でもそれもアルメさんに頼めないし、この屋敷で働く他の使用人さんたちだって、俺が先日殺した人間の肉をみんなで美味しく頂いたって言ってたし。
うーん。
魔族だけど、人間を食わないタイプの種族……いないかなぁ……?
「こんっにっちわーーーッ! タカーシの家はこっこでーすかぁーーーッ? あっそびに来ましたわーーッ!」
その時、屋敷の玄関の方から子供の叫び声が聞こえてきた。
俺の部屋の窓からは玄関が見えるので、身を乗り出して見てみると、ヘルちゃんとガルト君がそこにいた。

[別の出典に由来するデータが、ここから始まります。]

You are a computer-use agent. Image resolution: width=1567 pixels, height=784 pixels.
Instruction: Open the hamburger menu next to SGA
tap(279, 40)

多分フライブ君たちから俺の家の場所を聞いたんだろうけど、子供らしく大きな声で挨拶した後、出迎えに現われた屋敷の使用人さんに挨拶している。
ヘルちゃんとガルト君は昨日学校だったらしいから逆に今日は暇となり、遊びに来てくれたんだろう。
「その2人は僕の友人です! 今下りるから玄関に入ってもらってください!」
ヘルちゃんたちに応対している4本腕の使用人さんに向かって、俺は窓から大きく叫び、すぐさま走り出す。
しかしながら、今日の俺は忙しい。
わざわざ来てくれて申し訳ないが、ヘルちゃんたちと遊んでいる暇はない。
と思ったけど、ここで嬉しい誤算が起きた。
ヘルちゃんたちに対し、“人間の生態観察計画”の説明も交えながら遊びの誘いを断ろうとしたら、説明の途中でヘルちゃんがとても素敵な発言をしてくれたんだ。
「あら、面白そうなことやるんですのね。その話、私たちにも詳しく教えて下さいな。私たち妖精族は人間を食しませんので、人間の事はあまり知りませんの」
人間を食べない魔族――というか妖精なんだけど、意外と簡単に見つかったわ。